# Updated pics of Fedor!!



## lil mama (Nov 24, 2007)

A full shot of my 125g tank and stand. We built the stand...it's all pimped out in side the cabinet.










Close up of tank.









Close up of Fedor, he's pushing 10" and his body is getting thick.









Look at the hump! He's a monster :lol:


----------



## CiChLiD LoVeR128 (Mar 22, 2006)

WOW he is GORGEOUS!!!   

And beautiful 125! :thumb:

Great Job lil mama! :thumb:


----------



## lil mama (Nov 24, 2007)

Thanks cichlidlover128.  It's hard to believe about 6 months ago Fedor was only about 4" long and no hump. He loves swimming 6 foot laps in the 125. That's my desk to the right of the tank. If I don't pay enough attention to him he will get in that top corner of the tank and splash water everywhere until I pet his hump and play with him. What a big baby!


----------



## ksfishguy (Dec 17, 2006)

Wow, great fish, now I want one again! Great tank setup as well!


----------



## CiChLiD LoVeR128 (Mar 22, 2006)

Wow! Really? I didn't think Midas's had that much personality! I thought it was just Oscars! If I want a wetpet I will for sure either get a Midas or a Jag!


----------



## cage623 (Feb 2, 2008)

That fish is AMAZING!  Nice set up too. No wonder he looks so good. You should think about studding him out. :lol:


----------



## SinisterKisses (Feb 24, 2004)

In that last picture, he could have been Kiara's twin...

Definitely looks good, he's obviously loving having the space to himself.


----------



## convictkid (Jul 28, 2004)

He lets you pet him??


----------



## lil mama (Nov 24, 2007)

Thanks everyone  LOL let me pet him, that is an understatement!
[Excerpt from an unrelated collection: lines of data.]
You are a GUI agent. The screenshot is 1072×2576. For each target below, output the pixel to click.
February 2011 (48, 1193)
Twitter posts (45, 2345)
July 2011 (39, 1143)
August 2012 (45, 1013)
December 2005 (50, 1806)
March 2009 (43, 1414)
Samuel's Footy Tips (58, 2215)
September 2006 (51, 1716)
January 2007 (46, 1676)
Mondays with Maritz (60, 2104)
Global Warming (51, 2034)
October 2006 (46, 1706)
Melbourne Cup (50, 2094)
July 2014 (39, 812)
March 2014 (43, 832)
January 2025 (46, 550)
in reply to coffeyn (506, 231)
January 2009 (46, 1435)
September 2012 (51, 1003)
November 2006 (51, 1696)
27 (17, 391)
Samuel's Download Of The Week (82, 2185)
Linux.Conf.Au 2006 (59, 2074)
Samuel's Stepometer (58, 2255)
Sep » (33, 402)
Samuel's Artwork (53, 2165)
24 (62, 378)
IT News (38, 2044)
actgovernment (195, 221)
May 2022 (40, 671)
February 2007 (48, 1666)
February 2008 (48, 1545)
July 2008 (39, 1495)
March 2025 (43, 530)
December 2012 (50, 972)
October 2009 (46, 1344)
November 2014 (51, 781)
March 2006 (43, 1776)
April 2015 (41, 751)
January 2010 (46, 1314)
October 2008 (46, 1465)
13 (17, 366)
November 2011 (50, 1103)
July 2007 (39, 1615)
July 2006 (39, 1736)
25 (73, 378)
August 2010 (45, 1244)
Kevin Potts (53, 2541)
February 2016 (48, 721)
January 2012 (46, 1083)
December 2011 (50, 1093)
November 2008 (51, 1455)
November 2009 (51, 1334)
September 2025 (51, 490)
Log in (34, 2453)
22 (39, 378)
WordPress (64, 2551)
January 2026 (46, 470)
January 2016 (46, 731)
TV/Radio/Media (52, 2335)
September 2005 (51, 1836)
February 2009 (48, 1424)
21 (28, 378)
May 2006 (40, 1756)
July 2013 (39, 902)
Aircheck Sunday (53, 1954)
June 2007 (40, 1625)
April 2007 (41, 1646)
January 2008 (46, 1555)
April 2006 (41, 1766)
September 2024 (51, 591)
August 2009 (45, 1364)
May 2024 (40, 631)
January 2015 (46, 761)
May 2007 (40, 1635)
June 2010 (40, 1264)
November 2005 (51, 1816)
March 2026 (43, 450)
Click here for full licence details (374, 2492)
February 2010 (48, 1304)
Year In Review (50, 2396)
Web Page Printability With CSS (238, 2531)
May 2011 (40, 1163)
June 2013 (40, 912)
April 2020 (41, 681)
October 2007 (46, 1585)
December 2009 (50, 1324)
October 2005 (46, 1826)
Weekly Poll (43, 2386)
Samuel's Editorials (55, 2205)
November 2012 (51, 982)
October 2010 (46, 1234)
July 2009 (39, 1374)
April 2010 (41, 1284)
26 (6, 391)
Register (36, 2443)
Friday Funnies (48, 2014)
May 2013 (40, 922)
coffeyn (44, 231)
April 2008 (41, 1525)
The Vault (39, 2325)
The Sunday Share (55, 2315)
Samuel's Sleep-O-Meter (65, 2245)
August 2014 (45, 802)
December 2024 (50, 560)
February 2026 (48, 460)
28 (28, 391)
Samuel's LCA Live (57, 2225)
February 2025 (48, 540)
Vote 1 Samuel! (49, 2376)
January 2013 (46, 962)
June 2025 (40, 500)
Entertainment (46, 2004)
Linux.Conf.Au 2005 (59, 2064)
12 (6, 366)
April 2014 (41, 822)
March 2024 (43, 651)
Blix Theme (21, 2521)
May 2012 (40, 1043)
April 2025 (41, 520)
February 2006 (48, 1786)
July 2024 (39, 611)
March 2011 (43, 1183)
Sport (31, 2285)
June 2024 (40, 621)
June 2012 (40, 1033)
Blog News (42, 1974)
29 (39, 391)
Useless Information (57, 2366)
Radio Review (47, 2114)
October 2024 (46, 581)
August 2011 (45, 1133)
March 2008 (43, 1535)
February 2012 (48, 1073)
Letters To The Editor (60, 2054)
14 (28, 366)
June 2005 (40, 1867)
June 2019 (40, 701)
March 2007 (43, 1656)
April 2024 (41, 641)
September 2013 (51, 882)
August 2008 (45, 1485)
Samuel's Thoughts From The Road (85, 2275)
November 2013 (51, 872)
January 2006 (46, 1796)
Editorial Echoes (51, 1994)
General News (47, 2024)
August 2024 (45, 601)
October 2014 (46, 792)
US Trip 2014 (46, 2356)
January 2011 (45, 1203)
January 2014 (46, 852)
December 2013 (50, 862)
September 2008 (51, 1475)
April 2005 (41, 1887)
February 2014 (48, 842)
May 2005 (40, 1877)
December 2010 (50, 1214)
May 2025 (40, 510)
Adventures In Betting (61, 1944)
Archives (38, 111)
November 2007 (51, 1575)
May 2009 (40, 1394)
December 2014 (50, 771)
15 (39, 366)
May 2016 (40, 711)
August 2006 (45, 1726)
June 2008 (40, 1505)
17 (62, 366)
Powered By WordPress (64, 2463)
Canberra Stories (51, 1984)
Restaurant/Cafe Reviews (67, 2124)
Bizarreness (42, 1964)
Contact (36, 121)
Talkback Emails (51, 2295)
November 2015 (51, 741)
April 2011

He begs for it to the point of splashing me with water :lol: He loves to bite my husbands finger. Sometimes he just holds on to the tip. Other times he shakes hard and tries to rip the end of his finger off. My husband said it was a joke when he was smaller. Now it's starting to hurt. 
SK who is Kiara? Is that one of your awesome fish?
cage He is a stud isn't he


----------



## SinisterKisses (Feb 24, 2004)

This was Kiara...my absolute baby, but he died mysteriously about 2 years ago. I was crushed.


----------



## aquaman1018 (Sep 25, 2007)

beautiful fish nice stand


----------



## Hubbynz (May 10, 2008)

stunning fish and cool base


----------



## chrispyweld (Dec 20, 2005)

Does your fish use any of those caves?

I might be getting some amarillos and wondered about decor.


----------



## lil mama (Nov 24, 2007)

SK Kiara was gorgeous  I'm very sorry to hear you lost him....I can completely understand the crushed feeling. Yours has a little more orange on the body, but the same hint of blue in the pearl spot on his tail and fins.
I should take some pics of the inside of the cabinet. It's has fish food dividers, trash roll out, lots of storage.
Yes my fish use all the cave. The one to the far left is Fedors home. The Firemouth and Salvini are not allowed near his cave. He lets the 5 smaller female Convicts swim all through his cave. Some times he will half heartedly chaise them out. They just circle around come in the other side.
My tank has been set up and stocked for a few months and so far so good. I would like to thank Bernie for all his advise in stocking the tank. Fedor was in a smaller tank with no tank mates, we weren't sure if he would allow any tank mates at this point. I followed what Bernie said, stock list, time frame and so on. It all worked like a charm  I feel Fedor is much happier with other fish in the tank. He hasn't lost any personality either, something I was worried about.


----------



## gage (Feb 7, 2007)

Fedor is AWESOME lil mama, i love that hump!


----------



## Big Vine (Feb 26, 2007)

Fedor looks great, and so does his setup with that gorgeous stand you guys built! :thumb: 
He's a beautiful fish, and every time I see him and hear about the personalities of your and SinisterKisses' gorgeous specimens, I'm wanting to run out and set up a Midas tank too. Just isn't in the cards now, but once we move to a bigger place...

BV


----------



## SinisterKisses (Feb 24, 2004)

Pfft, once I move into a bigger place, too! There will be no stopping me! ha.


----------



## lil mama (Nov 24, 2007)

Thanks gage and BV. I think he is one handsome devil too. :lol: I'm just happy that things are working out for him in the new tank. I think he is much happier with tank mates to boss around. My Salvini and Firemouth do most of the fighting. They pick on the Convicts the most too. So far I have 125g, 2-55g, 29g and 2-10g in our home office with 2 desks. At first Fedor would get completely jealous when he would see me feed the other fish in the room. He would splash and carry on. Now he accepts that they need to be fed too. I still have another extra room to fill.  We built a stand that holds two 55g tanks. I wouldn't mind having a couple more of those set ups in the extra room. I don't have MTS at all....nope not at all.


----------



## heylady (Oct 14, 2004)

He's gorgeous Lil mama! :thumb: What a stunner and you did an awesome job on the stand too!! Anytime you feel the need to build another stand you let me know.... :wink:


----------



## lil mama (Nov 24, 2007)

Thanks heylady. We built a dual 55g stand too. I hate that stand that holds a 55g and 2-10gs. Any time you need a stand let me know. We built an awesome stand for my daughters 75g or would work for a 90g too. I'm going to post pics of the inside of the 125g stand. How's your Texas and Parrot breeding going? Any luck? How about the Texas and the FH? Keep me posted.


----------